SAN MARCOS — After 18 years in higher education, Hossna Sadat Ahadi found out last month that she had won a national award just days after receiving notice that she was a finalist for a regional award.

The honors were well-deserved, say Sadat Ahadi’s students and colleagues, who have come to know her as an advocate for some of Palomar’s most underprivileged students.

To date this year, Sadat Ahadi has won the “Under 40” award from the American Association of Women in Community Colleges (AAWCC), and has been named one of four finalists for the “Women to Watch” award by Connected Women of Influence (CWI), a regional association of female executives and professionals.
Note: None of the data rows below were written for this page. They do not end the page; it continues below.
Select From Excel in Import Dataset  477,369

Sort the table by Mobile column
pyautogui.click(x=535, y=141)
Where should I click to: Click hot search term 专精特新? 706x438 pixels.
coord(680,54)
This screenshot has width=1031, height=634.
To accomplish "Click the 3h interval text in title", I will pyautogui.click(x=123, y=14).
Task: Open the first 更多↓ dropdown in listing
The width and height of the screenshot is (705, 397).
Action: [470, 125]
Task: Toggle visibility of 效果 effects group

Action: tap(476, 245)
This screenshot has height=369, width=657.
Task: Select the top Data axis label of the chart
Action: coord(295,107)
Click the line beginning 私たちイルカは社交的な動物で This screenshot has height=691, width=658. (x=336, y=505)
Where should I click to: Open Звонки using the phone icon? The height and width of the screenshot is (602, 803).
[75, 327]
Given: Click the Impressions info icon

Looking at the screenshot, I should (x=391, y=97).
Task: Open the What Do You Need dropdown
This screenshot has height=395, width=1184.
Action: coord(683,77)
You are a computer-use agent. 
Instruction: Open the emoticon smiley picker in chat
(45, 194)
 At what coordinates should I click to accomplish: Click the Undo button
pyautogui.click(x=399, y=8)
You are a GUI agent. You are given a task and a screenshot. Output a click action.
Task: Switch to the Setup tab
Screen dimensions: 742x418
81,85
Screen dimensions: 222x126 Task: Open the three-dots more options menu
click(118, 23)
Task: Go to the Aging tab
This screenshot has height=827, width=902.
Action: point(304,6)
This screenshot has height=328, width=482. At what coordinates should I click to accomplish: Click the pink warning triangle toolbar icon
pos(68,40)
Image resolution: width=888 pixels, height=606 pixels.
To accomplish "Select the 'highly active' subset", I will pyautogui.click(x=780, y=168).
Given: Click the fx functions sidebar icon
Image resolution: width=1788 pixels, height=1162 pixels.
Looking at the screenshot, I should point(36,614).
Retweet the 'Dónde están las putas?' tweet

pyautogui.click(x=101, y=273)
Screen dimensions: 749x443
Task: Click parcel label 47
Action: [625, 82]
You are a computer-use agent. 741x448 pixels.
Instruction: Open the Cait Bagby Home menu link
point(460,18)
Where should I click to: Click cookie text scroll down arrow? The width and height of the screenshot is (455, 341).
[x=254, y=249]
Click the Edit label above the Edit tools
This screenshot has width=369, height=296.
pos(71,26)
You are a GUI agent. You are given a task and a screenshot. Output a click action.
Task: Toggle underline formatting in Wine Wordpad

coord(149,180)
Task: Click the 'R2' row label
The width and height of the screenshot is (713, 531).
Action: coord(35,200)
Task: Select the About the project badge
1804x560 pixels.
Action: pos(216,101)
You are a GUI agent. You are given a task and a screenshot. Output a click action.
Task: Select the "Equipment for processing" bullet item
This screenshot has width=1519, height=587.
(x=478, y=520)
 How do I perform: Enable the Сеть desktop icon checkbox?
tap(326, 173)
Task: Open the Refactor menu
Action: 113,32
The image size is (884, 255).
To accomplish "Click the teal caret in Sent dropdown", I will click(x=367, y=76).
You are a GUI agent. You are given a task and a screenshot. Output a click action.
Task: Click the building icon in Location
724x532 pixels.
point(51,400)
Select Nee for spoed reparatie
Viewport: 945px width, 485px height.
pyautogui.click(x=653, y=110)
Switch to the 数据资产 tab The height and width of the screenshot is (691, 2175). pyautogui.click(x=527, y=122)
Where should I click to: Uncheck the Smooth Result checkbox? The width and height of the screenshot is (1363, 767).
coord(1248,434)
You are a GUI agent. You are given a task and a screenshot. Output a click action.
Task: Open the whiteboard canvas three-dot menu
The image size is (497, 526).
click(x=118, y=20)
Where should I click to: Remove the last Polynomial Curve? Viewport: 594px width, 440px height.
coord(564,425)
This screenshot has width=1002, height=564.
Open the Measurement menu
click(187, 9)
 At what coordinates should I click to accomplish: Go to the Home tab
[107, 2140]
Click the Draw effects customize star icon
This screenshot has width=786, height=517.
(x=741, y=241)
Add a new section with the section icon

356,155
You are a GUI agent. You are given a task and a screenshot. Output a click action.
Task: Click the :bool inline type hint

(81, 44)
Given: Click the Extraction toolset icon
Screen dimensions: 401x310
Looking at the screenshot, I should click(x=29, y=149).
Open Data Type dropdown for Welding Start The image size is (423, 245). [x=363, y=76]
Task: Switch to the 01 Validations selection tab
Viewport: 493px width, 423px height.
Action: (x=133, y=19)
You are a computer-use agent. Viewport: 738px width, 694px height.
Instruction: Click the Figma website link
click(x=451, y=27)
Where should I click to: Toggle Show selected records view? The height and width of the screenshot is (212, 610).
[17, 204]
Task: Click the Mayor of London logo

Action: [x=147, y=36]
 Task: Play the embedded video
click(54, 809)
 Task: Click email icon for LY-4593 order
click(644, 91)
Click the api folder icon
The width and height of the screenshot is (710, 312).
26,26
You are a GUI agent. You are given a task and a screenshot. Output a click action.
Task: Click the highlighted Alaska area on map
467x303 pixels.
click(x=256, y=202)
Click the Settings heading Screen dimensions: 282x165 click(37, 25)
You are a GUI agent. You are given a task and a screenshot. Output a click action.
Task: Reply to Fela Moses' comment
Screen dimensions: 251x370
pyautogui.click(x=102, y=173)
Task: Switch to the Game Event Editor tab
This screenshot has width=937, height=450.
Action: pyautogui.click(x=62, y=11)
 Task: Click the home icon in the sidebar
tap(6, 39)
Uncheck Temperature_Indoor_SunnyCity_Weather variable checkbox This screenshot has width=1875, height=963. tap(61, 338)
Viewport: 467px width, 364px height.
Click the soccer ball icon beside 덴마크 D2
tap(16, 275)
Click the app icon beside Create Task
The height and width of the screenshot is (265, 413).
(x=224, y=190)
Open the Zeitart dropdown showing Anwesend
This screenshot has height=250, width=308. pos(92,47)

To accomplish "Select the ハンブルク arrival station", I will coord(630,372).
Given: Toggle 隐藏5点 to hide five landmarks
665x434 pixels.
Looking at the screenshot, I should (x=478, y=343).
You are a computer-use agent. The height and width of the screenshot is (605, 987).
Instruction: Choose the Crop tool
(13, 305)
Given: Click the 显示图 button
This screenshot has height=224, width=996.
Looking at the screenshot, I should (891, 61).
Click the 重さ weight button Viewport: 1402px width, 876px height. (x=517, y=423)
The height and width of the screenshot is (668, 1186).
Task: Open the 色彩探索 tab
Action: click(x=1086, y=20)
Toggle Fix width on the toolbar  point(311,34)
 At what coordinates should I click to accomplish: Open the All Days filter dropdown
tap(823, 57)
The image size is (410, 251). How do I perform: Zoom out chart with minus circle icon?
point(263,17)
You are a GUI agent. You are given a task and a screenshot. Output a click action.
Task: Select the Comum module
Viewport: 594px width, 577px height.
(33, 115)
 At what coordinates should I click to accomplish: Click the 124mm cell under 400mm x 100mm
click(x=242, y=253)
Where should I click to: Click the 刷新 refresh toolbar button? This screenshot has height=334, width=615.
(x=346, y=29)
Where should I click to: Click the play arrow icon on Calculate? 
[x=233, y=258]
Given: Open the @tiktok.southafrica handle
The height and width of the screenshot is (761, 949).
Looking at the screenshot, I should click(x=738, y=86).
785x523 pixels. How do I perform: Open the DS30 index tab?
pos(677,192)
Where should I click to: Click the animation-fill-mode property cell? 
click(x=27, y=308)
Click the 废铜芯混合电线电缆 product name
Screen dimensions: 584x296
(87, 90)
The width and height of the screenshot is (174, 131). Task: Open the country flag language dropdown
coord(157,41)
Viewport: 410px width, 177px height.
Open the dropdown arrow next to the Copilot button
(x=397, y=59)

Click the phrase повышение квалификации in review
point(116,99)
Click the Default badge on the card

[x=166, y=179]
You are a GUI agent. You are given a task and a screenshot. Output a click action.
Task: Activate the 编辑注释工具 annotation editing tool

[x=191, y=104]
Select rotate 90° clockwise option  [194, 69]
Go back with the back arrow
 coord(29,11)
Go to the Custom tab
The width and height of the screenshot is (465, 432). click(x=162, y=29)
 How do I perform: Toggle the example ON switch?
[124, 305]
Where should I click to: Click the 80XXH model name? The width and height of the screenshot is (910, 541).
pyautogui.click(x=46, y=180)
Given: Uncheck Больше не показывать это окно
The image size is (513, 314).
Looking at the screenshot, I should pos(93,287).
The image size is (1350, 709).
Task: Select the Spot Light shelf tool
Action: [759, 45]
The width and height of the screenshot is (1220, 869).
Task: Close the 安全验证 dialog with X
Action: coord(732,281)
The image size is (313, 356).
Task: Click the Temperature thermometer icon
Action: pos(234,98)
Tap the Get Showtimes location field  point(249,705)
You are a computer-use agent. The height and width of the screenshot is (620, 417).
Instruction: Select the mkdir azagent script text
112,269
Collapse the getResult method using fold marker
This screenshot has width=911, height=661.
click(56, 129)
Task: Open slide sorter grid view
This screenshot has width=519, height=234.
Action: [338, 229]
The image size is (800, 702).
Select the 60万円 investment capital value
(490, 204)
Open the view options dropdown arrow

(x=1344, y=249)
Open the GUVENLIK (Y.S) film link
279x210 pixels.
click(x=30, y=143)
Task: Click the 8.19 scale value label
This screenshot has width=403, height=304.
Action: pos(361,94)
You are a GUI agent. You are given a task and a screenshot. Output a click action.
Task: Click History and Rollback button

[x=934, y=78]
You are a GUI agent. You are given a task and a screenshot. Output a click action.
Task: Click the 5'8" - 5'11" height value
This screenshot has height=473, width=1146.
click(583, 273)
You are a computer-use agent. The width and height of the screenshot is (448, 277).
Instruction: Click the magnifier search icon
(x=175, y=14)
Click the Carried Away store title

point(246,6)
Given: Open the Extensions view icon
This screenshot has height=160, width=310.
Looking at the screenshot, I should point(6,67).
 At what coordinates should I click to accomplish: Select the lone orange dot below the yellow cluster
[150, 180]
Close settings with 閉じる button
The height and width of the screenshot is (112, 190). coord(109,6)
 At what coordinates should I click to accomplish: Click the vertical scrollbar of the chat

Both organizations were planning award ceremonies this spring—including a March 29 event in Maryland for which she already had a plane ticket—but both were postponed due to the ongoing COVID-19 social distancing measures. Sadat Ahadi said the AAWCC ceremony was rescheduled for October, and the San Diego “Women to Watch” winner is scheduled to be announced in August.

Sadat Ahadi came to Palomar as a part-time counselor in 2016, and started her full-time counseling faculty position in January 2018. Today, she is an assistant professor and counselor in the general counseling department. She is on the Guided Pathways Committee, Student Equity and Achievement Council, and General Education Workgroup Committee.

From the beginning, she recalled, “I was interested in what we’re doing to support students who have ongoing barriers and are racially-minoritized.”

Among her duties at the college, Sadat Ahadi leads professional development workshops focused on racial equity on campus, drawing on her “background in social justice and human rights.”

She said Palomar has already made bold strides to improve equity: “We not only provide professional development (for faculty and staff), but we also provide a platform for diverse students to partake in the decision-making process. We’re always looking to include students, so we hear and consider the student narrative, as well.”

Sadat Ahadi said she was humbled to receive back-to-back awards—for which she was nominated by her students—and hopes to keep moving forward on issues of racial equity at Palomar.

“I’m also very hopeful that there will be opportunities for more women of color in academia to receive acknowledgement for their own efforts, and to empower their colleagues to continue to scale racial equity in the education system,” she said.